Directions for this task:
Pick up the piece on single women who become mothers through sperm banks and keep writing it from its last sentence on.

Study text:
^^^^

Sperm Banks
Many single women still find the choice to get pregnant met with incomprehension or even hostility from friends, family and some strangers. The most common accusation is that they are selfish, because of the widely held belief that two-parent homes are best for children.
"I had one psychologist friend actually suggest that I 'channel' my (neurotic?) need to parent into volunteer work in a children's hospital," wrote one mother on a support group Web site. "Can you say 'condescending'??"
Mothers who choose their solo status say the problems that have traditionally burdened families headed by a single mother - poverty, abandonment by fathers, teenage motherhood, parental conflict - do not apply to them.
But some suspect that what makes people uneasy is not so much their status as single mothers but that they achieved it by short-circuiting the traditional act of procreation. Experts on nontraditional families say the use of anonymous donors without a more conventional reason, like infertility or homosexuality, may seem more threatening to men's role in the family.

^^^^

Material provided:
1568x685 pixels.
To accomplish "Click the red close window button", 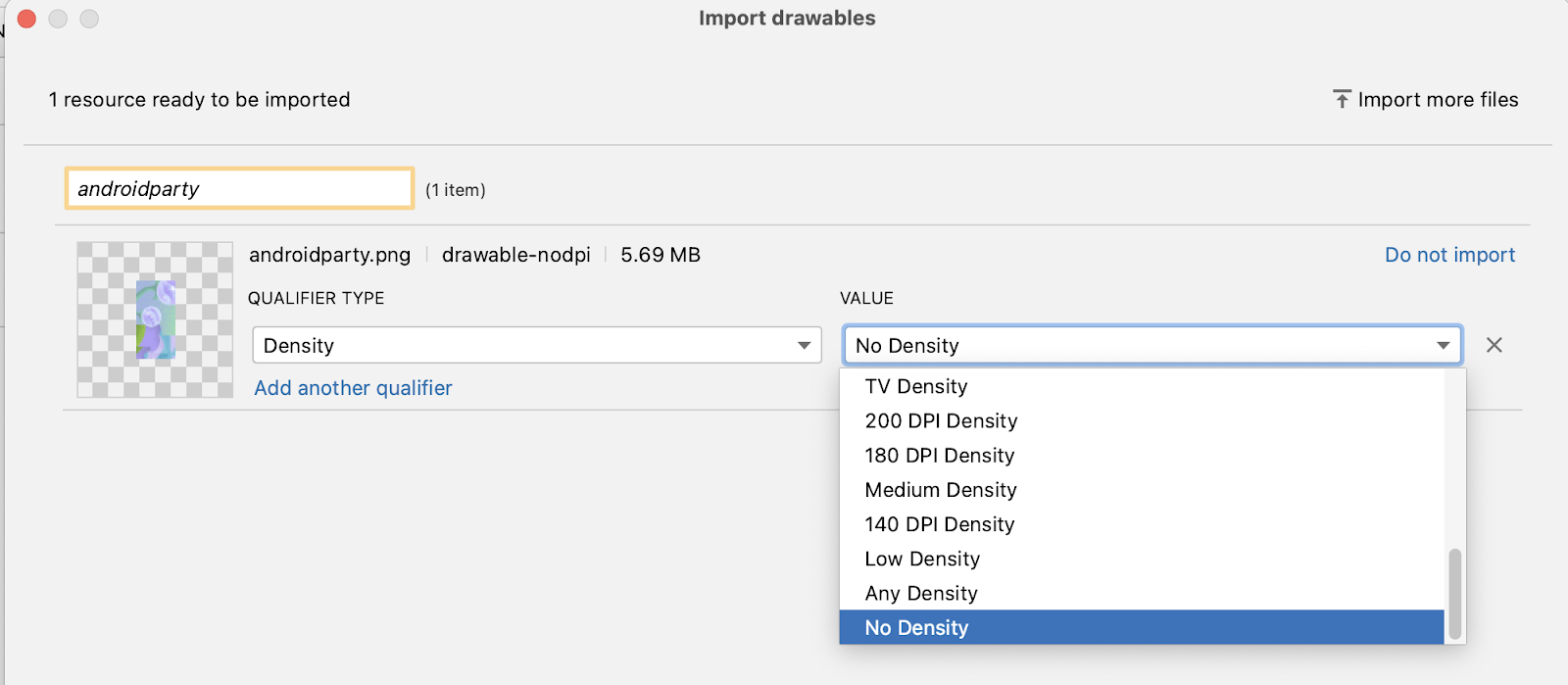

^^^^

Expected output:
Dr. Hertz, the Wellesley sociologist, said that while nearly all the single-mothers-by-choice she studied actively tried to incorporate men into their children's lives, their presence was seen more as an enrichment activity, like piano lessons or summer camp, than a necessity.
Some single mothers do relish their autonomy, which they say can more than compensate for not having a partner to help change the diapers. Every decision, from what to name their children to how to discipline them, is theirs to make without negotiation.